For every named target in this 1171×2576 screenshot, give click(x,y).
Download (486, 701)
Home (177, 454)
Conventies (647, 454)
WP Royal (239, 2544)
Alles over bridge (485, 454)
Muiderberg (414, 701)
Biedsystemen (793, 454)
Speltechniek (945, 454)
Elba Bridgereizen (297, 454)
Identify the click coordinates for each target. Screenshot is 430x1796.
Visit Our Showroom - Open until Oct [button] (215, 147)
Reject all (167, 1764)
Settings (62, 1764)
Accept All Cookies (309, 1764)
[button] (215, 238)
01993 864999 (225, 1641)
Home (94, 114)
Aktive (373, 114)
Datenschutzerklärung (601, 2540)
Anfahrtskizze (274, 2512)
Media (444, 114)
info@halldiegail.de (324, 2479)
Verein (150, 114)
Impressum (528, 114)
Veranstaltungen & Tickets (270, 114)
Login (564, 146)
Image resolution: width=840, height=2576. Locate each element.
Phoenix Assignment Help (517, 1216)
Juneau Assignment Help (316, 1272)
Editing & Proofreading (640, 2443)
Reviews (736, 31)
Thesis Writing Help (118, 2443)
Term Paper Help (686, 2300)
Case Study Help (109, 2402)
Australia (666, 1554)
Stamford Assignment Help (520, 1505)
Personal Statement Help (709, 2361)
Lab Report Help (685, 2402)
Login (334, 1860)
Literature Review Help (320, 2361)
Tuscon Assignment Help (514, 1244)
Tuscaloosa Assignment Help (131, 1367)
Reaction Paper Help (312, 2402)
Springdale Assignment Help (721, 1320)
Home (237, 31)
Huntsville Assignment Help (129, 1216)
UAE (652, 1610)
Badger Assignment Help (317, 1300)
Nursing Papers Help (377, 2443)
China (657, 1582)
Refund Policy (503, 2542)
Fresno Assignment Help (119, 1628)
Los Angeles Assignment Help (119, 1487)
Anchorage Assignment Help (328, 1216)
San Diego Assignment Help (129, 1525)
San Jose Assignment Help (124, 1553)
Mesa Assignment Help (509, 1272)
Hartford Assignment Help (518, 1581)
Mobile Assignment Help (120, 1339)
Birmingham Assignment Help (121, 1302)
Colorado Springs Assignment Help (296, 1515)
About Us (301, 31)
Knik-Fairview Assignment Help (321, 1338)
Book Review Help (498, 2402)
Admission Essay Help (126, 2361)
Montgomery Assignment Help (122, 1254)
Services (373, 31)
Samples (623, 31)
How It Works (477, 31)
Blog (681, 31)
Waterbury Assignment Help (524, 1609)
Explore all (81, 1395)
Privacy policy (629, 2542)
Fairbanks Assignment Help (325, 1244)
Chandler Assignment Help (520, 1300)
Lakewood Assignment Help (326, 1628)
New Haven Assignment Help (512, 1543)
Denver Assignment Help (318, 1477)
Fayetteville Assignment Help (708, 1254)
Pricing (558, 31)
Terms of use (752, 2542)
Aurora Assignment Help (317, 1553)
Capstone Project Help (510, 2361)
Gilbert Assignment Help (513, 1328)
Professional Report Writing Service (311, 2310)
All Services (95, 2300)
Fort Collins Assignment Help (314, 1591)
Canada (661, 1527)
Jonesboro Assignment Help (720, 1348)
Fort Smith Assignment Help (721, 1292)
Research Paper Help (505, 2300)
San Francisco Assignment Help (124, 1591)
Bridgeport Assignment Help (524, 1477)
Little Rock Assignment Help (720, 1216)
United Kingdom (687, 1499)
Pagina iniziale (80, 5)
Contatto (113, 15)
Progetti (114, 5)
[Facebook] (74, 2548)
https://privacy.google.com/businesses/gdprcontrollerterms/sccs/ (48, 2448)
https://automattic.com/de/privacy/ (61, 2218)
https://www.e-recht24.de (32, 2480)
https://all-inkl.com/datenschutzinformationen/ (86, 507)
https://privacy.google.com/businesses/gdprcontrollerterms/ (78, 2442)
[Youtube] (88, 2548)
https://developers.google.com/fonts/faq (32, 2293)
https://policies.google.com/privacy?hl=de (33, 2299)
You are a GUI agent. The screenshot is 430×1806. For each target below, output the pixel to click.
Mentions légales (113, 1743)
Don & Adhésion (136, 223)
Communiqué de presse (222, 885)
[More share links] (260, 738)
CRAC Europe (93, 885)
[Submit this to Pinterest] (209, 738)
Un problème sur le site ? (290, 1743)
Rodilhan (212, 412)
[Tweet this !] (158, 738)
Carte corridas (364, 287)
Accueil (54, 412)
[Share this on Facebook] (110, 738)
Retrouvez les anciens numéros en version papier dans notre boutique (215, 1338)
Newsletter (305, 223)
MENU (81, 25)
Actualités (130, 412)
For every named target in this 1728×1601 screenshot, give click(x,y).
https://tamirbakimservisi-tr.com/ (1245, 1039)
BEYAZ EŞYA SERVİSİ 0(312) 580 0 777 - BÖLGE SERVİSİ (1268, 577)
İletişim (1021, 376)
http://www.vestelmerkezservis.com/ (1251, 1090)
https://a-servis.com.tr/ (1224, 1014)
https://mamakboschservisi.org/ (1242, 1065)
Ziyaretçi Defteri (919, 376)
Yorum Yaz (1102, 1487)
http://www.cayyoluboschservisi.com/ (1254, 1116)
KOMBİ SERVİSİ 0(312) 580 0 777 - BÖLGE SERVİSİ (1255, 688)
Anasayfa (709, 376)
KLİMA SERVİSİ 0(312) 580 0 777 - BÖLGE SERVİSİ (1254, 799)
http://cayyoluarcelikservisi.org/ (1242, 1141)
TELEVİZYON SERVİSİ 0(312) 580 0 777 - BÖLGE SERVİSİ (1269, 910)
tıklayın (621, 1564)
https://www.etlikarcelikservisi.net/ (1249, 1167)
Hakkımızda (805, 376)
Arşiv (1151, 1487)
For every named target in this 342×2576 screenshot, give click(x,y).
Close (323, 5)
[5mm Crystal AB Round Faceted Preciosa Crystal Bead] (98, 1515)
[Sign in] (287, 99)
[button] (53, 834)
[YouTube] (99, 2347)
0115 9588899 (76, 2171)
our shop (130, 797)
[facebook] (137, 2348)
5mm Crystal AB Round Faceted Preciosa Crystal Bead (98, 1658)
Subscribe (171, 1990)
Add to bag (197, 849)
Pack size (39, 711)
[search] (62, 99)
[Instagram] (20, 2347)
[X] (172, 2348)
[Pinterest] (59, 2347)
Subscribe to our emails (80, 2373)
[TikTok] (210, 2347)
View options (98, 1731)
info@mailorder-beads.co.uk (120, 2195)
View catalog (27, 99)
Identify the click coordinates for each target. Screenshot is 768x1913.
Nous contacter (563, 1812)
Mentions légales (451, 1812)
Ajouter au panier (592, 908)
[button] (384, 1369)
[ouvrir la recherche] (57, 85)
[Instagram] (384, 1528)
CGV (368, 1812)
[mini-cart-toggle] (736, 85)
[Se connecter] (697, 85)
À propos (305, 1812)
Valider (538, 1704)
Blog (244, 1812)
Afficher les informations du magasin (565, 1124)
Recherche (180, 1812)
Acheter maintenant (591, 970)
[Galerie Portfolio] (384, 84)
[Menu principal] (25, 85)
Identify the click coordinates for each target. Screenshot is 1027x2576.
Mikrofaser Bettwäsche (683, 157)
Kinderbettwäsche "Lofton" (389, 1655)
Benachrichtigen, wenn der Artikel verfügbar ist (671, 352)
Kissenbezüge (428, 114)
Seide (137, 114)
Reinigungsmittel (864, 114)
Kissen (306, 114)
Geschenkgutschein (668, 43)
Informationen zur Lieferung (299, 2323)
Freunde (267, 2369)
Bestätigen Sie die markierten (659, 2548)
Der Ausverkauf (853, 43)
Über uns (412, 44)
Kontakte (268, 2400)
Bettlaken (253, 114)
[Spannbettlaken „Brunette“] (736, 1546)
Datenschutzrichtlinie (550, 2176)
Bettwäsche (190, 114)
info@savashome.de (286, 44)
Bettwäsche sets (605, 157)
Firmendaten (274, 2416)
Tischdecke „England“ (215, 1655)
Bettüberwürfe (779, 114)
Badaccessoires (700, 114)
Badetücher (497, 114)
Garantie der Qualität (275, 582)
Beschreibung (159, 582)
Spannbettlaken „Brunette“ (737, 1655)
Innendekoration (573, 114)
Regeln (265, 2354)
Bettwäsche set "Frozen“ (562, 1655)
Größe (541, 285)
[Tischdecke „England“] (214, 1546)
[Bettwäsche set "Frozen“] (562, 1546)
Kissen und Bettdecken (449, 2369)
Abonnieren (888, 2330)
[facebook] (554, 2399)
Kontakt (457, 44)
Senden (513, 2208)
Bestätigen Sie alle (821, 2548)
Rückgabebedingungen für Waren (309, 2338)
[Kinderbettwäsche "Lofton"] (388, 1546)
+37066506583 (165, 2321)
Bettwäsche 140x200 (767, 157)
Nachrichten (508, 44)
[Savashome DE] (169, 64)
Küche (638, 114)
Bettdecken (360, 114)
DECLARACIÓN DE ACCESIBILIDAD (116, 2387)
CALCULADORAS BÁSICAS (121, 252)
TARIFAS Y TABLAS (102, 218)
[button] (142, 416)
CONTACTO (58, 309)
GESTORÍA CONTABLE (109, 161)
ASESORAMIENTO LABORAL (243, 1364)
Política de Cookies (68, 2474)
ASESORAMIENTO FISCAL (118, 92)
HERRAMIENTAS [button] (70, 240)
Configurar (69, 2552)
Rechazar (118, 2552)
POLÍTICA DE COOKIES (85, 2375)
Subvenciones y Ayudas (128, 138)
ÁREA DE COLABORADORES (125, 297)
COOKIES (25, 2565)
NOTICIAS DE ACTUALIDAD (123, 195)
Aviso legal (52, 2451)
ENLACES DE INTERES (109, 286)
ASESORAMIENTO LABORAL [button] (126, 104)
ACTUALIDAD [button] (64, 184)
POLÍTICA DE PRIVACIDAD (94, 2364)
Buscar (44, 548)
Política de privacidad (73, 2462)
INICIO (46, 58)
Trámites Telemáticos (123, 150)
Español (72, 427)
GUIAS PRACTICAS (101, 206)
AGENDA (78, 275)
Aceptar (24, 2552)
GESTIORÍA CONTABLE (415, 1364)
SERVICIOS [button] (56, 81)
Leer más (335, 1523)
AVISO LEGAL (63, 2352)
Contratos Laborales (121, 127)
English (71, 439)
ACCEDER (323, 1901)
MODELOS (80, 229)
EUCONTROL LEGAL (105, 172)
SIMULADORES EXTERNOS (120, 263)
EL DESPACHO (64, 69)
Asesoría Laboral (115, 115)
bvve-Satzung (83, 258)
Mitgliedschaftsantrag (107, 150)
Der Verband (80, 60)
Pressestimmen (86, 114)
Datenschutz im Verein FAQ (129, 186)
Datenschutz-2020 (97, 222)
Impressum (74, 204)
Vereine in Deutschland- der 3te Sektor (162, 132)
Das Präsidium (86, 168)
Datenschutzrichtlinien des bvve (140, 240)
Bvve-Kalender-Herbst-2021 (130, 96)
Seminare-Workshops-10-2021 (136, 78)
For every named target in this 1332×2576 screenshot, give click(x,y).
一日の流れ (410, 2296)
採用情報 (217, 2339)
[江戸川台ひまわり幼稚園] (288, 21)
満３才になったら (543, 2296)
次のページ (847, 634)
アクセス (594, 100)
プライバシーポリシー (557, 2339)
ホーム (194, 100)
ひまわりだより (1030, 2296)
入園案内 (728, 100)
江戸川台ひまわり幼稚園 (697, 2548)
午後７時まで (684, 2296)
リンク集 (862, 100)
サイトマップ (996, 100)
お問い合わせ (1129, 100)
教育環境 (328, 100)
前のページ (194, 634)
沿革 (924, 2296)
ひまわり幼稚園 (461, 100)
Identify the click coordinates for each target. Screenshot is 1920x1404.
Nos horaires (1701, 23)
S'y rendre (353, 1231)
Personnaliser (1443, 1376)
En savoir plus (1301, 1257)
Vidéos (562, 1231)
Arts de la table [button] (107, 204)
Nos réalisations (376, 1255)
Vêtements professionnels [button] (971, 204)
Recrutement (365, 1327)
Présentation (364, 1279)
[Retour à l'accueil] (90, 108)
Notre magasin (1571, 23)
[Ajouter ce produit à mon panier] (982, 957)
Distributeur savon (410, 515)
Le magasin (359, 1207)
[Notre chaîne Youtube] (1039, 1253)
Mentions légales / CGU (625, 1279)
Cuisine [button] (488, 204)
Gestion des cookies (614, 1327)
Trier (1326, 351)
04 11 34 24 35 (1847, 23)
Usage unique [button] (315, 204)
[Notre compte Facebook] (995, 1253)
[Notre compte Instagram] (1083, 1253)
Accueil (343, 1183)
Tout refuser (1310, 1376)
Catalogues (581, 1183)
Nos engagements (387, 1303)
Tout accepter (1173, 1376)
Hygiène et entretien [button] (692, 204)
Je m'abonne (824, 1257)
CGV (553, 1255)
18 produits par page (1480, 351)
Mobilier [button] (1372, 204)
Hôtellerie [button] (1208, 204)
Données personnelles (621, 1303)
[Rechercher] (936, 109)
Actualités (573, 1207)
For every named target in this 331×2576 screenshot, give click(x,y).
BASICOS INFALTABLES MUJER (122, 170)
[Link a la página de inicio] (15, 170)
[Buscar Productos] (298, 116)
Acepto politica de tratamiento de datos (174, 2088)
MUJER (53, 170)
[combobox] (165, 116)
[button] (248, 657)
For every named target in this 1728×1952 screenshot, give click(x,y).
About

- _TASK TO CARRY OUT_: In the data above, find the line that contains "https://tamirbakimservisi-tr.com/ (1245, 1039)" and the line that contains "http://www.cayyoluboschservisi.com/ (1254, 1116)". Repeat exactly those lines and every line between them, and only those.

- _OUTPUT FOR THIS TASK_:
https://tamirbakimservisi-tr.com/ (1245, 1039)
BEYAZ EŞYA SERVİSİ 0(312) 580 0 777 - BÖLGE SERVİSİ (1268, 577)
İletişim (1021, 376)
http://www.vestelmerkezservis.com/ (1251, 1090)
https://a-servis.com.tr/ (1224, 1014)
https://mamakboschservisi.org/ (1242, 1065)
Ziyaretçi Defteri (919, 376)
Yorum Yaz (1102, 1487)
http://www.cayyoluboschservisi.com/ (1254, 1116)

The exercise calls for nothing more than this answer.